I digress. Back to the problem at hand. The backyard park needed mowed. Lumbersome, Cumbersome and I would finish it in no time at all. But once again it was not to be. After forty five minutes of pushing the dinosaur out of it’s lair and trying to start it on rabbit run,then it would cough and spit and just die, I gave up. Words came out of my mouth like Oh crap and all the other words that seem to come along with it. “Why I yelled Whyyyyy!” So leaving old Lumbersome Cumbersome in the junk pile where at the moment I figure she belonged, I awkwardly crawled off the dinosaur, gave it a good kick to the tire that always goes flat and stomped into that grass infested park of a yard, seriously contemplating getting horses ,cows, goats,sheep whatever eats grass and letting them devour the whole mess. But then again therein lies another problem. My dogs. That’s a story for another day.
I angrily stomped to the chickenhouse.
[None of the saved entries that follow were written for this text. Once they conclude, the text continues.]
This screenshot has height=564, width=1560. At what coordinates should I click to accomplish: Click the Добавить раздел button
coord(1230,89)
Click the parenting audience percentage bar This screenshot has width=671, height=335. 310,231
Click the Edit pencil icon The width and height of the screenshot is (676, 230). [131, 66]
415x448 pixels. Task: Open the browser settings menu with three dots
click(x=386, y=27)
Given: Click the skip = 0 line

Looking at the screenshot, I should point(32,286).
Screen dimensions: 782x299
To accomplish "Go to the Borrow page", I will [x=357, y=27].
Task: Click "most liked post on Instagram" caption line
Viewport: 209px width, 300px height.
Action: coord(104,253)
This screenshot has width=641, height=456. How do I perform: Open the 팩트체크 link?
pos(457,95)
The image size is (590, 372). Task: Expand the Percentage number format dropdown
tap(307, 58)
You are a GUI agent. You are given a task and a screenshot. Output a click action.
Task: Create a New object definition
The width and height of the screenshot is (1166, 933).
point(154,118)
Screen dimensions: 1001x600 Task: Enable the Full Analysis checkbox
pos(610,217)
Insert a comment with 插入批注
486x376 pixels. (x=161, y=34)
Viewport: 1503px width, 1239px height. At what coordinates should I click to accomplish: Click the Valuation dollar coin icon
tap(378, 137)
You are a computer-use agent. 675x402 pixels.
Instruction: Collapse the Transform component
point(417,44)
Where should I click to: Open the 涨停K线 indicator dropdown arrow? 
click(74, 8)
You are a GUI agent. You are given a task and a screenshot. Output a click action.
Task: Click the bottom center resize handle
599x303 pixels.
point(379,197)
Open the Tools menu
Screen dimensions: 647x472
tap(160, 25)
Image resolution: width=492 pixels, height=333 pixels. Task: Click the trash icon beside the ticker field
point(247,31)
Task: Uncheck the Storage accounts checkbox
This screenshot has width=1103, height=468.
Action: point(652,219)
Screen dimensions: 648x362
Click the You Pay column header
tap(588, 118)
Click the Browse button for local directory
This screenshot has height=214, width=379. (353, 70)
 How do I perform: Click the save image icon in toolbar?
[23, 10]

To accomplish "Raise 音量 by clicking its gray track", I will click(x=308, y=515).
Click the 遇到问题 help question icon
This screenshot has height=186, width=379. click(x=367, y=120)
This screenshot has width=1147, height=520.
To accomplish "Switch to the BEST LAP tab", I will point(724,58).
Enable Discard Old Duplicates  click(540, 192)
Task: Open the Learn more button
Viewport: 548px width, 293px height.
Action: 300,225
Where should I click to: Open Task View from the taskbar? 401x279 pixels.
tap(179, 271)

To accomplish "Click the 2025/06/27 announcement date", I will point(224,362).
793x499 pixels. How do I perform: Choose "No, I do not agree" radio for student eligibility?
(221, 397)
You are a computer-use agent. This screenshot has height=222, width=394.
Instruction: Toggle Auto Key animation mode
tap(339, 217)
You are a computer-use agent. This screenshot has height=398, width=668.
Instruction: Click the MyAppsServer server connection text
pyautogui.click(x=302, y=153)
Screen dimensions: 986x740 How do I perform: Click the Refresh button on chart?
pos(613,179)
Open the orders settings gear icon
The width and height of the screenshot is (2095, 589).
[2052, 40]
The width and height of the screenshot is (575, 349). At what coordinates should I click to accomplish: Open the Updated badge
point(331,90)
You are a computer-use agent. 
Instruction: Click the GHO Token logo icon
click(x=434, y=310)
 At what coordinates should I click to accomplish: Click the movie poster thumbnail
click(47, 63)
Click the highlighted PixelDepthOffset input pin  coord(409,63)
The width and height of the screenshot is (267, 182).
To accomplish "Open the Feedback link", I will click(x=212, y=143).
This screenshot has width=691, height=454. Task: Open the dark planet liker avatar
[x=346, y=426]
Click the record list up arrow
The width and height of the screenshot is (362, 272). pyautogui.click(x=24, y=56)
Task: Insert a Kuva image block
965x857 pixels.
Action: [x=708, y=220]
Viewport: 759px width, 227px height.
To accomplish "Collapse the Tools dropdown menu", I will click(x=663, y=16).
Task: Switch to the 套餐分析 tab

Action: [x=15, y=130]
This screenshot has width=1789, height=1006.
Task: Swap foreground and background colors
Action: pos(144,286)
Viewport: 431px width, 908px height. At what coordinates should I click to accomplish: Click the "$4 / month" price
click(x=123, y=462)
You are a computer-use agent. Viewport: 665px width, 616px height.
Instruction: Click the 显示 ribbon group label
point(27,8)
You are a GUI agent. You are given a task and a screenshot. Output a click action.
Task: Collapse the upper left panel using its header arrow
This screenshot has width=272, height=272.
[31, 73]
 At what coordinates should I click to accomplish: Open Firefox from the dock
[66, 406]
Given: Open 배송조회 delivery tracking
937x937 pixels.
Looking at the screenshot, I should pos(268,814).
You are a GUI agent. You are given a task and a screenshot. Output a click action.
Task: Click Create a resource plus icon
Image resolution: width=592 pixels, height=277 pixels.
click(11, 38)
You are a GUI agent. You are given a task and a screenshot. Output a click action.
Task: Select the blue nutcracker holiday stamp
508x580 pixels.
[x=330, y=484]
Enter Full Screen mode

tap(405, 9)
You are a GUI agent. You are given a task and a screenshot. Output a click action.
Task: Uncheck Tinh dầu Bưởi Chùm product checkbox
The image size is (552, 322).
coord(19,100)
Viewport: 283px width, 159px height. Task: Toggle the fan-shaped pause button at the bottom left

Might as well gather my four brown eggs that I get from fifteen molting isa brown chickens and ten budding leghorns. Grumbling I walked in the chicken house and looked through the nests and suddenly it was like the clouds were swept away and the sun shone down on one little white egg laying all by it self in the nest.Ahhhhhhh! My little leghorn chickens were starting to lay. It was a white egg! My first ever white egg since I had chickens! I was ecstatic. The chickens were ecstatic or maybe they were flying around because I was dancing crazily in their house. Whatever it was it was a celebration of the white egg. Some how my day of doom and gloom had become a day of celebration.
I quickly walked to the house with my treasure, and tripped over a brick in my sidewalk, stubbing my toe in pain, but the good news was I still had the white egg. And just as I came to standstill before falling ,eggs and all to the ground, I spied, wonder of wonders , my Orange Crush Rose had finally bloomed. Another dance of celebration.
Okay by now you probably think I am crazy. Yes, I may be. But,suddenly, it came to me how easily one can let a day turn from bad to worse in the splash of a moment. And how God can in the blink of an eye make that day amazing again. It might be just a little white egg and a plain orange rose, but those two little simple things made my day of gloom and doom become a day of celebration and joy. God made me realize that all this will soon pass, and of course there’s work ahead but just don’t forget to enjoy the little things in life and for goodness sake stop and smell the roses (in my case see and smell the roses) once in awhile. God Bless!